How to Use an SDIRA to Invest Through an LLC
[Originally published on The Entrust Group Blog]
How to invest with a self-directed IRA (SDIRA) through an LLC is one of the most popular questions we get in our offices. Since we know that this topic is an important part of many people’s retirement strategies, we wanted to share information and resources to help you understand how SDIRAs and LLCs can be used together to invest in alternative assets.
Investing with an SDIRA through an LLC
When considering investing through an LLC, one word makes all the difference.
Some investors invest in an LLC with their SDIRA. This means that they invest the funds in their SDIRA in a business that is structured as an LLC. An example of this might be investing in a local business that is structured as an LLC.
Investing with an SDIRA through an LLC is a very different scenario. When an investor invests through an LLC, they create an LLC which is owned by the SDIRA. The LLC then invests in alternative assets.
You might have heard these structures referred to as IRA LLCs or even “Checkbook Control LLCs.” In reality, both of these are simply names for an SDIRA that invests through an LLC.
People are often most familiar with investing with an SDIRA through an LLC for real estate, but this structure can work for any type of asset.
Benefits of Investing through an LLC
Investing through an LLC is an investment strategy that provides flexibility and several potential benefits for SDIRA holders.

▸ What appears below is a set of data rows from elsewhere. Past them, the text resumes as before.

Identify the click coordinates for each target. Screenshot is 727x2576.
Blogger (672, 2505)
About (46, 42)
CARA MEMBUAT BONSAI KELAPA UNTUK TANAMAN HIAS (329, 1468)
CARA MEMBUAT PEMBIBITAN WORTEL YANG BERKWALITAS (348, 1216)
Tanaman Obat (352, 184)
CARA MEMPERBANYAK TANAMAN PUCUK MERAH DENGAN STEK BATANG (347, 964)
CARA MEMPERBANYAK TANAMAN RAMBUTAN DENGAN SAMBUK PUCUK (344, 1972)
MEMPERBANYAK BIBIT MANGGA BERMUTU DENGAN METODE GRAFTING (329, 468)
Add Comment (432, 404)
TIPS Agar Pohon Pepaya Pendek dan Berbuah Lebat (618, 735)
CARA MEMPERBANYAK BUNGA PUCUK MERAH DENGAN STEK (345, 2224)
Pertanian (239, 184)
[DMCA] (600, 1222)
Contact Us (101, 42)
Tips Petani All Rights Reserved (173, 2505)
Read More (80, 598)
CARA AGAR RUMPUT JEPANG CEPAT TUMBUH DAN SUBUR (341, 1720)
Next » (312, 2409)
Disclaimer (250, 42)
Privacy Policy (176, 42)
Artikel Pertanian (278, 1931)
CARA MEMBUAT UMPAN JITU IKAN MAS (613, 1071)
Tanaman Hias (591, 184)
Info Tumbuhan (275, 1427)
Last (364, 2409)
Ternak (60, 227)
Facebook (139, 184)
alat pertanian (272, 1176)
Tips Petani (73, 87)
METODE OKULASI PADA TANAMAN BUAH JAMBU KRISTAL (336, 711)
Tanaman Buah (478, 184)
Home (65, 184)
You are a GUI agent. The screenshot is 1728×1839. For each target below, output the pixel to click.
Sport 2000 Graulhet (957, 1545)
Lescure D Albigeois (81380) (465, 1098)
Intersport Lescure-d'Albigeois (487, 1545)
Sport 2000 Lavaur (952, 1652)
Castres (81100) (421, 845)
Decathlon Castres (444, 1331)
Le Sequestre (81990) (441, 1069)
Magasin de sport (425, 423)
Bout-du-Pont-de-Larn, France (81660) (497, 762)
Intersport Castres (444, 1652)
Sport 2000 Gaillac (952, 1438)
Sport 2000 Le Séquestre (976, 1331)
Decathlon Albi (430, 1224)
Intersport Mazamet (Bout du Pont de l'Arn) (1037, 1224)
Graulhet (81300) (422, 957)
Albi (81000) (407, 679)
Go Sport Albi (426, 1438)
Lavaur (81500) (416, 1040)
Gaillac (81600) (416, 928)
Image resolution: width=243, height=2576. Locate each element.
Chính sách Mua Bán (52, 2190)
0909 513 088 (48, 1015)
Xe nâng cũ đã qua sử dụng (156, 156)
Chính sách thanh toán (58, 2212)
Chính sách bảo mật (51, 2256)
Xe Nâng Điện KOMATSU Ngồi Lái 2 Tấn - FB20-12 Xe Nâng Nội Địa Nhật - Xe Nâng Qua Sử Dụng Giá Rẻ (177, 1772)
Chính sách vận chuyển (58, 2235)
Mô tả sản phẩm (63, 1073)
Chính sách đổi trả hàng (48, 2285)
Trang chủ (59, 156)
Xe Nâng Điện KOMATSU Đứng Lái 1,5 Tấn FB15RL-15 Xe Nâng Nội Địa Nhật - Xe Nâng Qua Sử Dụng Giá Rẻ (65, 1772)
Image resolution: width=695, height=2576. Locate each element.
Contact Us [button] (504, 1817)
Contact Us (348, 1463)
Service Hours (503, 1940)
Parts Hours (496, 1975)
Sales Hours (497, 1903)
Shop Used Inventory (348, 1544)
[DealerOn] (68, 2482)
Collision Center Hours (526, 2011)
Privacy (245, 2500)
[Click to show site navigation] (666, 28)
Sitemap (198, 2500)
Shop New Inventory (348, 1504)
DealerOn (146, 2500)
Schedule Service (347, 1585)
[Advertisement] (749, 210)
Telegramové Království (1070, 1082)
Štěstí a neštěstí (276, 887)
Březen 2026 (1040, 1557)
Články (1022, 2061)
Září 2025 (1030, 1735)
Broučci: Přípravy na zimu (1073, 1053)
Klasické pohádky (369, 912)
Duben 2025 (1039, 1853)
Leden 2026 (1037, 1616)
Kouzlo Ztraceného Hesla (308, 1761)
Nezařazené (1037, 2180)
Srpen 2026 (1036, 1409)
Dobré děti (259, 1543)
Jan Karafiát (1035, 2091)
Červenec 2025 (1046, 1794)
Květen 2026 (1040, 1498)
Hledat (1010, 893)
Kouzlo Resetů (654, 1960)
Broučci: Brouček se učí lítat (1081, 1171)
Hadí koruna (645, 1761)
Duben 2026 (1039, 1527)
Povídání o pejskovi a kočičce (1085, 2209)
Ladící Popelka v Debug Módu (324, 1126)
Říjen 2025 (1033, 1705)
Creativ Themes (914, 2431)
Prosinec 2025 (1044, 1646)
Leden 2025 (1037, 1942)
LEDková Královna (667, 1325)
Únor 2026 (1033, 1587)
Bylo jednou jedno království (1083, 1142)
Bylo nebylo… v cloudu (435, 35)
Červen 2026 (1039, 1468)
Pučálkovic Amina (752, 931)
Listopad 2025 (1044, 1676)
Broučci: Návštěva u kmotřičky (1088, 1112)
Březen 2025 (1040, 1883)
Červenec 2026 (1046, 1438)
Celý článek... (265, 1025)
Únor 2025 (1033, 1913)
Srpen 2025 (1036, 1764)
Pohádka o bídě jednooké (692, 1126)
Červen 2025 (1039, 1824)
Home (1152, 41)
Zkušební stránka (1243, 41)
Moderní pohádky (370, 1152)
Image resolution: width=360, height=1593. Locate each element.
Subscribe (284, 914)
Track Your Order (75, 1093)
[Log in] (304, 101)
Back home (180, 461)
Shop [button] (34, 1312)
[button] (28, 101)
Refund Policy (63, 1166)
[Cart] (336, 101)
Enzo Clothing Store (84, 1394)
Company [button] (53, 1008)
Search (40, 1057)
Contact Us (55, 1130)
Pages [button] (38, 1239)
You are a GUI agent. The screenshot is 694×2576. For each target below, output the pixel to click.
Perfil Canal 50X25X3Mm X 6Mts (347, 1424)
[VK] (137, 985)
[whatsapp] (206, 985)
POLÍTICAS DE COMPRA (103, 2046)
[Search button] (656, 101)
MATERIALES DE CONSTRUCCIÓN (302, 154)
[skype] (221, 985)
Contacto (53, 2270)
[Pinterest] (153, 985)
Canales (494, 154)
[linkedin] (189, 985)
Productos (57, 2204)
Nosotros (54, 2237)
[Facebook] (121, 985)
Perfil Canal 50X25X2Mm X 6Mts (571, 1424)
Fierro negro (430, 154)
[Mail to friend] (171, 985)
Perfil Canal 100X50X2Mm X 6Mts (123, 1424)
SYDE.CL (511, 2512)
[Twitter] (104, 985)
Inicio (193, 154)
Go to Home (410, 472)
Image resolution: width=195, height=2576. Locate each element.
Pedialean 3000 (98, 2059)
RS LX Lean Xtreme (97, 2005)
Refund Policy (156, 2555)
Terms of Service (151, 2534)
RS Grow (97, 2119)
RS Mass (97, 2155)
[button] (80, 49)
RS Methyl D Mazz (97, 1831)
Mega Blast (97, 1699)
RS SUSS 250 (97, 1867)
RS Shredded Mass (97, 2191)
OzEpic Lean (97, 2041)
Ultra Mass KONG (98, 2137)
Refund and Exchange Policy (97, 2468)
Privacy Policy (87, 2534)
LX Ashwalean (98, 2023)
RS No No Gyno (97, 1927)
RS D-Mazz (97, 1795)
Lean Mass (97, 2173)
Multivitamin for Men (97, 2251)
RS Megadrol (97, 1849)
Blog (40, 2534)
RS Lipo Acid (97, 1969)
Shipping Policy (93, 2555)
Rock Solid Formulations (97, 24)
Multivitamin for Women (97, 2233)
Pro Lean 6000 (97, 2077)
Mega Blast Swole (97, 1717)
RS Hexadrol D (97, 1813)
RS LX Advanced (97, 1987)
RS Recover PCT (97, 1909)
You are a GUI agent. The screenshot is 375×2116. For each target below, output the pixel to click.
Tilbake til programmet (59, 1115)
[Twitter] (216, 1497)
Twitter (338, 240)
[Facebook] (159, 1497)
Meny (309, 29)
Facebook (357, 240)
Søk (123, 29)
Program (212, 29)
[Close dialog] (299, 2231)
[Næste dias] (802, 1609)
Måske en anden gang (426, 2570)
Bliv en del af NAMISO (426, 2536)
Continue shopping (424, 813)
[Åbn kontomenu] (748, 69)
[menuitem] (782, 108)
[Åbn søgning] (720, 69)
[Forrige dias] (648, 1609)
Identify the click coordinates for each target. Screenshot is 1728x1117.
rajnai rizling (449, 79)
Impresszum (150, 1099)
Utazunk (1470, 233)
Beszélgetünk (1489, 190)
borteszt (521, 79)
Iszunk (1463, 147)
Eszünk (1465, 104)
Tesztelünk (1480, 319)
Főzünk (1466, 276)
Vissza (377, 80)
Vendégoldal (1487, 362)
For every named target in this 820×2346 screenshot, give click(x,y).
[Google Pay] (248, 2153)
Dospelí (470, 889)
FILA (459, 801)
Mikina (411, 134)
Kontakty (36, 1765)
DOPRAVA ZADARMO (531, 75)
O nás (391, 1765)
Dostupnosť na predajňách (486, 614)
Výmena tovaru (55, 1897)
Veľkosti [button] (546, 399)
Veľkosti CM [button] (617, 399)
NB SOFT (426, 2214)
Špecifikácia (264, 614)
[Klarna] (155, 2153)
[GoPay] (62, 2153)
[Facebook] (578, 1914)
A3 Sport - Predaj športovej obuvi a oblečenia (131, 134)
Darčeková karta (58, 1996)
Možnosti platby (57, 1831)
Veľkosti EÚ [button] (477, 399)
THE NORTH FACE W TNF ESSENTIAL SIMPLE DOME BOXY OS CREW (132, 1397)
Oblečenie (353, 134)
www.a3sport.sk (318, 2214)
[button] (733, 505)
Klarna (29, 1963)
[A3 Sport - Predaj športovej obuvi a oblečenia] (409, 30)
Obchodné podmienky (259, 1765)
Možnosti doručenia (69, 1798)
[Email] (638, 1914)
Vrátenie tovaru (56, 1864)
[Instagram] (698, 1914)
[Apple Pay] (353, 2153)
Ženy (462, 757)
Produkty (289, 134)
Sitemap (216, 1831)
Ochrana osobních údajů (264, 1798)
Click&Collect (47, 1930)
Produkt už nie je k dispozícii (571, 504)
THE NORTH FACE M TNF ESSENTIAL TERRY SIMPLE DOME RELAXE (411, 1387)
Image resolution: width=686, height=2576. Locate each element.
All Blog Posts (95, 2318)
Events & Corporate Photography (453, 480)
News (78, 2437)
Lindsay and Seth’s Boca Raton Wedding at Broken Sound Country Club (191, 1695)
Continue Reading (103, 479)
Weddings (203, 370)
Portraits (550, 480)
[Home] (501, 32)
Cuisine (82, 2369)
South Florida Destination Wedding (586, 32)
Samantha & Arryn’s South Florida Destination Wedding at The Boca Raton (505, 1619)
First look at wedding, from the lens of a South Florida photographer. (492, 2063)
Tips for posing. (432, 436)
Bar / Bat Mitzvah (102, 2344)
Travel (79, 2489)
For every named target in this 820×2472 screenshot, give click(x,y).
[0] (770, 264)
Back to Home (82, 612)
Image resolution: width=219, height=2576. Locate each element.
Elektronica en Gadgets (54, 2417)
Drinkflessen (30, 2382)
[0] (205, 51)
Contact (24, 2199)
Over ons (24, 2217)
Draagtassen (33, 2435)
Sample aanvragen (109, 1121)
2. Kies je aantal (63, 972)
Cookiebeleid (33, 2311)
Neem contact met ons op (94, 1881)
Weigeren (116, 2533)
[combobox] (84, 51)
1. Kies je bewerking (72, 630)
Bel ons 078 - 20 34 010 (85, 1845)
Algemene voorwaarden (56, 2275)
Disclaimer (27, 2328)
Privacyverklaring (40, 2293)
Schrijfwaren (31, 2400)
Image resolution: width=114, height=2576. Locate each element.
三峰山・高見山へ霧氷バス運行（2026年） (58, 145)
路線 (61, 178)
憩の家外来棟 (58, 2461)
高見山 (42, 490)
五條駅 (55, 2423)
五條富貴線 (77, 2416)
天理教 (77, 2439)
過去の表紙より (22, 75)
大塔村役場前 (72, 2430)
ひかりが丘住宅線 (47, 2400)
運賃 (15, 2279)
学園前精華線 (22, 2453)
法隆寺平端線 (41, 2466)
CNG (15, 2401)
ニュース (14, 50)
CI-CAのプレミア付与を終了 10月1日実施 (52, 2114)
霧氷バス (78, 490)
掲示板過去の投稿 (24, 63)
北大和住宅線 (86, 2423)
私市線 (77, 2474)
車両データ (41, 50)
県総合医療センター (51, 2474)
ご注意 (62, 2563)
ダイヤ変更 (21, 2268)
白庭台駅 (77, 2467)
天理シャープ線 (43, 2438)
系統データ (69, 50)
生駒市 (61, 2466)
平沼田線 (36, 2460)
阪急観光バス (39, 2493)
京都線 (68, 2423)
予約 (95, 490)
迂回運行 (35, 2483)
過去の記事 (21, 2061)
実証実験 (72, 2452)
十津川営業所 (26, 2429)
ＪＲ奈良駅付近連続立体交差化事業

Overview of Limited Liability Companies
A Limited Liability Company (LLC) is a US legal structure that combines the pass-through taxation of a partnership or sole proprietorship with the liability protection that comes with incorporation.
The hybrid structure of an LLC is more flexible than a corporation and there is much less recordkeeping and administration. LLCs are also subject to fewer regulations, and in some cases, they are allowed to choose how they are taxed.
LLCs are also important for their limited liability, which shields the owner from being personally liable for the company’s debts and obligations. In order to preserve the limited liability protection of an LLC, however, it is imperative that the LLC is set up properly and that the LLC and its members do not commingle funds.
Establishing an LLC
An LLC for investing purposes must be a newly formed entity. You cannot invest with your SDIRA through an LLC you have created previously for another purpose.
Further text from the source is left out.